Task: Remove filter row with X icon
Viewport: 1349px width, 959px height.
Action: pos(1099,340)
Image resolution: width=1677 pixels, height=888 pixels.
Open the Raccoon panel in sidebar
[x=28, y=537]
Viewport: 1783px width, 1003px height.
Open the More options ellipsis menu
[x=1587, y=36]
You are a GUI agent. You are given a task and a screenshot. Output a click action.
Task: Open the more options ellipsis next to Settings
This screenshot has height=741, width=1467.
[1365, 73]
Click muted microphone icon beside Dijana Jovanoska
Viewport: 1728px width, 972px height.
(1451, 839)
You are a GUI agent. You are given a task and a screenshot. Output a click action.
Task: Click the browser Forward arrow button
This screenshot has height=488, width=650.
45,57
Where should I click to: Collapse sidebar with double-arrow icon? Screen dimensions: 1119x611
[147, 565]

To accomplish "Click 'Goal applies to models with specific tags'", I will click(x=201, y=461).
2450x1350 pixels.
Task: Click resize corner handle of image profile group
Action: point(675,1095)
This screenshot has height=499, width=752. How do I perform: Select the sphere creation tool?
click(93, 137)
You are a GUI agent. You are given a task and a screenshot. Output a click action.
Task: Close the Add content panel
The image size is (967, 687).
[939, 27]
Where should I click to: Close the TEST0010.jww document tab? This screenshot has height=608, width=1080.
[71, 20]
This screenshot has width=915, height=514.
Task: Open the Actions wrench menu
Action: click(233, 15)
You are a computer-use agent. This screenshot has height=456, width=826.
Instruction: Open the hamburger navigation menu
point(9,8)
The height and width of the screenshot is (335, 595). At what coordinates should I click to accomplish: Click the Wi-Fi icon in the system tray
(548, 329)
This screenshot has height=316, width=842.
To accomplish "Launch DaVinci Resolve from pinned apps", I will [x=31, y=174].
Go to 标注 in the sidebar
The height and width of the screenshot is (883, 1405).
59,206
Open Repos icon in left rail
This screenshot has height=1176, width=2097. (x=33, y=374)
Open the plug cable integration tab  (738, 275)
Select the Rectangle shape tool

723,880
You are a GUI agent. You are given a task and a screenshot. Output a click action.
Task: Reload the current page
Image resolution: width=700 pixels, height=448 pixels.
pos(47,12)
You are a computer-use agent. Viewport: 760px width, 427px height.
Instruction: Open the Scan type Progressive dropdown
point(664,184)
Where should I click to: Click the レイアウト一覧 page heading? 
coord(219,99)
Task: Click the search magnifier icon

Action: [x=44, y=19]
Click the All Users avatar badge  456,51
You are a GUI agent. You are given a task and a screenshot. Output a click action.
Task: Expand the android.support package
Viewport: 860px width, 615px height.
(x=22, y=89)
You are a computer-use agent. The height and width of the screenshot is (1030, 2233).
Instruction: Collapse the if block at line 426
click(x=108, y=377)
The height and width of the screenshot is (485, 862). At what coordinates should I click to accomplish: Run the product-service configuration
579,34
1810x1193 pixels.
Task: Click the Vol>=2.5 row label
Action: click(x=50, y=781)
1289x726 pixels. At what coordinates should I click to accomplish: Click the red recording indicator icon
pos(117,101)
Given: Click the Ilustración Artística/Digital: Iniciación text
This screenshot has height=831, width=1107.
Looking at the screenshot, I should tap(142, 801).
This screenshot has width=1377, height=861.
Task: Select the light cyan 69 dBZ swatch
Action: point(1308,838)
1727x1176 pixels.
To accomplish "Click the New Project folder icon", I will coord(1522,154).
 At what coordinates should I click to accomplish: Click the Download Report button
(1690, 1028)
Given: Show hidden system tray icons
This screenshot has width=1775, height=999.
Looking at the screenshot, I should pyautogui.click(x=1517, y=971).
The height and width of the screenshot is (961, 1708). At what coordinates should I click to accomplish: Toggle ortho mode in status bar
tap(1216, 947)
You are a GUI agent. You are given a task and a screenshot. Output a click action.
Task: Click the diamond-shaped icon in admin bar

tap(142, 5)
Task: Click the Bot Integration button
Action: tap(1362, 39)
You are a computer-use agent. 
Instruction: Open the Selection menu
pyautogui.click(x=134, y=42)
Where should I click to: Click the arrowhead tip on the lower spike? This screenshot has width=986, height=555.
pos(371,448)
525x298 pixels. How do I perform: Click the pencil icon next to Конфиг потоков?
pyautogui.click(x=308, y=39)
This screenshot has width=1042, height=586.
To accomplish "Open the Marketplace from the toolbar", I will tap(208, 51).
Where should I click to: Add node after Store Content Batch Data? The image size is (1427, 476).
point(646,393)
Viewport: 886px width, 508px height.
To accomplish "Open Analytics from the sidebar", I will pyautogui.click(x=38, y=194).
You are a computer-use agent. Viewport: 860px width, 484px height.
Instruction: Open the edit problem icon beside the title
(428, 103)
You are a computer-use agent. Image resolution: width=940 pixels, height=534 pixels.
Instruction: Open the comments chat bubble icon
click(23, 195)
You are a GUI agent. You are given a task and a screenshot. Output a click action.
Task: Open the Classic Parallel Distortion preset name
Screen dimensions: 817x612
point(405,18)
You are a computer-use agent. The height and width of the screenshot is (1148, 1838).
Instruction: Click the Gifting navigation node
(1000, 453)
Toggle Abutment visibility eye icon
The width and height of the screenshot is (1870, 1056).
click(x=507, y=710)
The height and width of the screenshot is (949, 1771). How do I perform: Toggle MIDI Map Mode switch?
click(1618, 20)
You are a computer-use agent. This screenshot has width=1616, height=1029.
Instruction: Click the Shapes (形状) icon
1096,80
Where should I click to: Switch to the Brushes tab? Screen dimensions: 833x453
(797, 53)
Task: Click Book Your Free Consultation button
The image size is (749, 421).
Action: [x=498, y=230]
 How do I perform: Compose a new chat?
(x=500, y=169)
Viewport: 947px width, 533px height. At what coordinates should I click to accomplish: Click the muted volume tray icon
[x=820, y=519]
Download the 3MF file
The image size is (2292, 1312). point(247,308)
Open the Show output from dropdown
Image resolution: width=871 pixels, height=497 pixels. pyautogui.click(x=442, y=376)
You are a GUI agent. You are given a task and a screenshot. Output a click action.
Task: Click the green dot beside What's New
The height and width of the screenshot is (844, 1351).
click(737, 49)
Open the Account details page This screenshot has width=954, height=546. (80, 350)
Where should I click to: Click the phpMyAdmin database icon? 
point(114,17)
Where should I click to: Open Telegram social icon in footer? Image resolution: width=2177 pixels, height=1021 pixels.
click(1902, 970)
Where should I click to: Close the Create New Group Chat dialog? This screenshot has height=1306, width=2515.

--*--

== WHAT TO DO ==
Reprint the entire listing exactly.

== REPLY TO THE TASK ==
Task: Remove filter row with X icon
Viewport: 1349px width, 959px height.
Action: pos(1099,340)
Image resolution: width=1677 pixels, height=888 pixels.
Open the Raccoon panel in sidebar
[x=28, y=537]
Viewport: 1783px width, 1003px height.
Open the More options ellipsis menu
[x=1587, y=36]
You are a GUI agent. You are given a task and a screenshot. Output a click action.
Task: Open the more options ellipsis next to Settings
This screenshot has height=741, width=1467.
[1365, 73]
Click muted microphone icon beside Dijana Jovanoska
Viewport: 1728px width, 972px height.
(1451, 839)
You are a GUI agent. You are given a task and a screenshot. Output a click action.
Task: Click the browser Forward arrow button
This screenshot has height=488, width=650.
45,57
Where should I click to: Collapse sidebar with double-arrow icon? Screen dimensions: 1119x611
[147, 565]

To accomplish "Click 'Goal applies to models with specific tags'", I will click(x=201, y=461).
2450x1350 pixels.
Task: Click resize corner handle of image profile group
Action: point(675,1095)
This screenshot has height=499, width=752. How do I perform: Select the sphere creation tool?
click(93, 137)
You are a GUI agent. You are given a task and a screenshot. Output a click action.
Task: Close the Add content panel
The image size is (967, 687).
[939, 27]
Where should I click to: Close the TEST0010.jww document tab? This screenshot has height=608, width=1080.
[71, 20]
This screenshot has width=915, height=514.
Task: Open the Actions wrench menu
Action: click(233, 15)
You are a computer-use agent. This screenshot has height=456, width=826.
Instruction: Open the hamburger navigation menu
point(9,8)
The height and width of the screenshot is (335, 595). At what coordinates should I click to accomplish: Click the Wi-Fi icon in the system tray
(548, 329)
This screenshot has height=316, width=842.
To accomplish "Launch DaVinci Resolve from pinned apps", I will [x=31, y=174].
Go to 标注 in the sidebar
The height and width of the screenshot is (883, 1405).
59,206
Open Repos icon in left rail
This screenshot has height=1176, width=2097. (x=33, y=374)
Open the plug cable integration tab  (738, 275)
Select the Rectangle shape tool

723,880
You are a GUI agent. You are given a task and a screenshot. Output a click action.
Task: Reload the current page
Image resolution: width=700 pixels, height=448 pixels.
pos(47,12)
You are a computer-use agent. Viewport: 760px width, 427px height.
Instruction: Open the Scan type Progressive dropdown
point(664,184)
Where should I click to: Click the レイアウト一覧 page heading? 
coord(219,99)
Task: Click the search magnifier icon

Action: [x=44, y=19]
Click the All Users avatar badge  456,51
You are a GUI agent. You are given a task and a screenshot. Output a click action.
Task: Expand the android.support package
Viewport: 860px width, 615px height.
(x=22, y=89)
You are a computer-use agent. The height and width of the screenshot is (1030, 2233).
Instruction: Collapse the if block at line 426
click(x=108, y=377)
The height and width of the screenshot is (485, 862). At what coordinates should I click to accomplish: Run the product-service configuration
579,34
1810x1193 pixels.
Task: Click the Vol>=2.5 row label
Action: click(x=50, y=781)
1289x726 pixels. At what coordinates should I click to accomplish: Click the red recording indicator icon
pos(117,101)
Given: Click the Ilustración Artística/Digital: Iniciación text
This screenshot has height=831, width=1107.
Looking at the screenshot, I should tap(142, 801).
This screenshot has width=1377, height=861.
Task: Select the light cyan 69 dBZ swatch
Action: point(1308,838)
1727x1176 pixels.
To accomplish "Click the New Project folder icon", I will coord(1522,154).
 At what coordinates should I click to accomplish: Click the Download Report button
(1690, 1028)
Given: Show hidden system tray icons
This screenshot has width=1775, height=999.
Looking at the screenshot, I should pyautogui.click(x=1517, y=971).
The height and width of the screenshot is (961, 1708). At what coordinates should I click to accomplish: Toggle ortho mode in status bar
tap(1216, 947)
You are a GUI agent. You are given a task and a screenshot. Output a click action.
Task: Click the diamond-shaped icon in admin bar

tap(142, 5)
Task: Click the Bot Integration button
Action: tap(1362, 39)
You are a computer-use agent. 
Instruction: Open the Selection menu
pyautogui.click(x=134, y=42)
Where should I click to: Click the arrowhead tip on the lower spike? This screenshot has width=986, height=555.
pos(371,448)
525x298 pixels. How do I perform: Click the pencil icon next to Конфиг потоков?
pyautogui.click(x=308, y=39)
This screenshot has width=1042, height=586.
To accomplish "Open the Marketplace from the toolbar", I will tap(208, 51).
Where should I click to: Add node after Store Content Batch Data? The image size is (1427, 476).
point(646,393)
Viewport: 886px width, 508px height.
To accomplish "Open Analytics from the sidebar", I will pyautogui.click(x=38, y=194).
You are a computer-use agent. Viewport: 860px width, 484px height.
Instruction: Open the edit problem icon beside the title
(428, 103)
You are a computer-use agent. Image resolution: width=940 pixels, height=534 pixels.
Instruction: Open the comments chat bubble icon
click(23, 195)
You are a GUI agent. You are given a task and a screenshot. Output a click action.
Task: Open the Classic Parallel Distortion preset name
Screen dimensions: 817x612
point(405,18)
You are a computer-use agent. The height and width of the screenshot is (1148, 1838).
Instruction: Click the Gifting navigation node
(1000, 453)
Toggle Abutment visibility eye icon
The width and height of the screenshot is (1870, 1056).
click(x=507, y=710)
The height and width of the screenshot is (949, 1771). How do I perform: Toggle MIDI Map Mode switch?
click(1618, 20)
You are a computer-use agent. This screenshot has width=1616, height=1029.
Instruction: Click the Shapes (形状) icon
1096,80
Where should I click to: Switch to the Brushes tab? Screen dimensions: 833x453
(797, 53)
Task: Click Book Your Free Consultation button
The image size is (749, 421).
Action: [x=498, y=230]
 How do I perform: Compose a new chat?
(x=500, y=169)
Viewport: 947px width, 533px height. At what coordinates should I click to accomplish: Click the muted volume tray icon
[x=820, y=519]
Download the 3MF file
The image size is (2292, 1312). point(247,308)
Open the Show output from dropdown
Image resolution: width=871 pixels, height=497 pixels. pyautogui.click(x=442, y=376)
You are a GUI agent. You are given a task and a screenshot. Output a click action.
Task: Click the green dot beside What's New
The height and width of the screenshot is (844, 1351).
click(737, 49)
Open the Account details page This screenshot has width=954, height=546. (80, 350)
Where should I click to: Click the phpMyAdmin database icon? 
point(114,17)
Where should I click to: Open Telegram social icon in footer? Image resolution: width=2177 pixels, height=1021 pixels.
click(1902, 970)
Where should I click to: Close the Create New Group Chat dialog? This screenshot has height=1306, width=2515.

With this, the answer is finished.